Saxo Bank publishes two weekly Commitment of Traders reports (COT) covering leveraged fund positions in bonds and stock index futures. For IMM currency futures and the VIX, we use the broader measure called non-commercial.

In the week to September 3 the non-commercial dollar long against ten IMM currency futures rose by 26% to $13.1 billion, a five-week high. This was the day when peak pessimism on trade and growth helped send the dollar to a 28-month high against the euro before reversing course the following day.

The bulk of the dollar buying was against the euro where the break below €1.10 helped drive a 10,332 lots rise in the net-short. The stronger dollar also helped reduce the JPY net-long from a near three-year high to 27,682 lots. Bearish Sterling bets were reduced for a fourth week to 84,959 lots but the Brexit troubled currency remains the most favored short by speculators. 

Leveraged fund positions in bonds, stocks and VIX
What is the Commitments of Traders report?

The Commitments of Traders (COT) report is issued by the US Commodity Futures Trading Commission (CFTC) every Friday at 15:30 EST with data from the week ending the previous Tuesday.
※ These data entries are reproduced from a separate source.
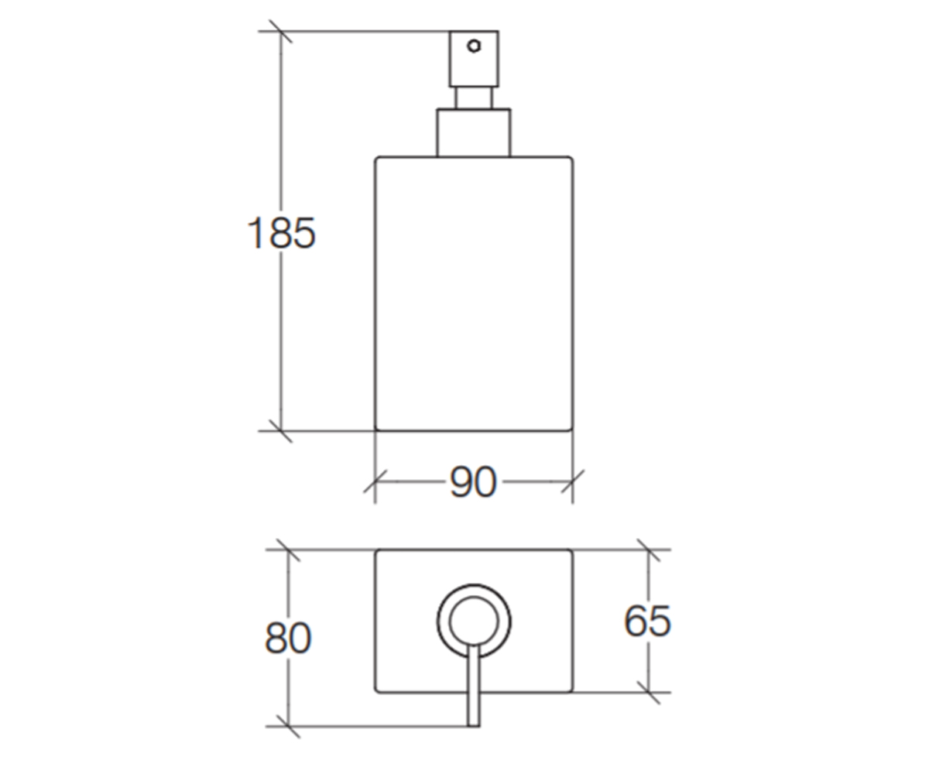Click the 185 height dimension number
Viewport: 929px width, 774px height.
[281, 233]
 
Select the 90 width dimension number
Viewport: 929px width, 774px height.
[472, 482]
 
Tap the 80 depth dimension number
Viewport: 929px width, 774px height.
[288, 638]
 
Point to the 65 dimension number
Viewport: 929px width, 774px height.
[647, 621]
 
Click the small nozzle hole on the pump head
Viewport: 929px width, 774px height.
[474, 46]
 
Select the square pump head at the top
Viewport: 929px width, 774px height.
[474, 59]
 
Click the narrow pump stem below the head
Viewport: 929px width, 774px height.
[474, 98]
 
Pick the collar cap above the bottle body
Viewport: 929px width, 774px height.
[474, 132]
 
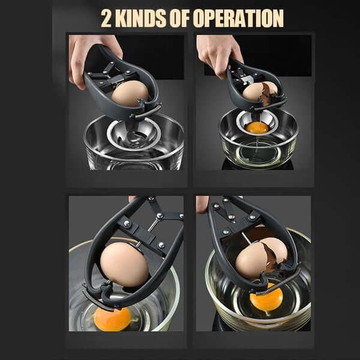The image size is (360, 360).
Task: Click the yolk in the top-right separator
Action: [x=257, y=127]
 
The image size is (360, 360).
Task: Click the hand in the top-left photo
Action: [x=84, y=57]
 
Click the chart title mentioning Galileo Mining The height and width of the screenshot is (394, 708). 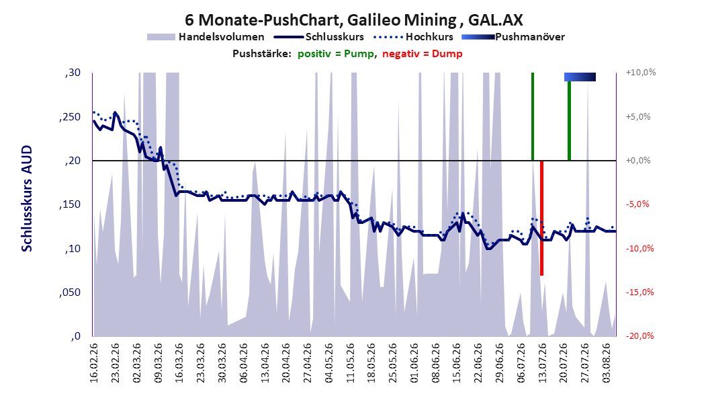coord(354,20)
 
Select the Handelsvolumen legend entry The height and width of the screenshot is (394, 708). coord(206,37)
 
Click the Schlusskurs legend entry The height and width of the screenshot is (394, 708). coord(319,37)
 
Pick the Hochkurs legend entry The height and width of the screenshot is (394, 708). coord(414,37)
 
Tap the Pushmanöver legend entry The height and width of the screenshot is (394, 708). coord(513,37)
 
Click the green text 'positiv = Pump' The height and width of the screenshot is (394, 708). coord(336,54)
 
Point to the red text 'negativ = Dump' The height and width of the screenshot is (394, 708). coord(423,54)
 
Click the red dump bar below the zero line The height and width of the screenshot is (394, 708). coord(541,218)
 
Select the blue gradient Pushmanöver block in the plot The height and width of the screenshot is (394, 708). coord(580,77)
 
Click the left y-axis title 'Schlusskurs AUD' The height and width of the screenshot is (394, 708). coord(27,198)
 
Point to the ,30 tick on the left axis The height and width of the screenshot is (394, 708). coord(73,73)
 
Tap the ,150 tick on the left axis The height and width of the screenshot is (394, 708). coord(70,204)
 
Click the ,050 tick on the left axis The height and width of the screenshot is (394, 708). coord(70,292)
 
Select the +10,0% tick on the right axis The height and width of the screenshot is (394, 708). coord(641,73)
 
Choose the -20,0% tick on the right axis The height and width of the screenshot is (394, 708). coord(639,336)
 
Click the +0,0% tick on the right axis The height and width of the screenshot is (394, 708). coord(638,161)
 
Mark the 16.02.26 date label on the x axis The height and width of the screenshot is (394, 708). coord(94,363)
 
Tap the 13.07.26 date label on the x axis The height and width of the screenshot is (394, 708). coord(543,363)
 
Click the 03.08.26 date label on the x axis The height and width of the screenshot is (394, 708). coord(607,363)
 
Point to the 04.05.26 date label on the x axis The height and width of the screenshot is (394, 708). coord(329,363)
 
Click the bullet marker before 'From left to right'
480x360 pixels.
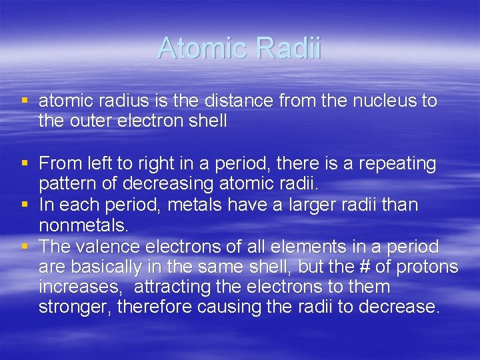25,163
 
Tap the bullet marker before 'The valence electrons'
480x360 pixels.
25,247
The report breaks down the open interest across major futures markets from bonds, stock index, currencies and commodities. The ICE Futures Europe Exchange issues a similar report, also on Fridays, covering Brent crude oil and gas oil.

In commodities, the open interest is broken into the following categories: Producer/Merchant/Processor/User; Swap Dealers; Managed Money and other.

In financials the categories are Dealer/Intermediary; Asset Manager/Institutional; Managed Money and other.

Our focus is primarily on the behaviour of Managed Money traders such as commodity trading advisors (CTA), commodity pool operators (CPO), and unregistered funds.

They are likely to have tight stops and no underlying exposure that is being hedged. This makes them most reactive to changes in fundamental or technical price developments. It provides views about major trends but also helps to decipher when a reversal is looming.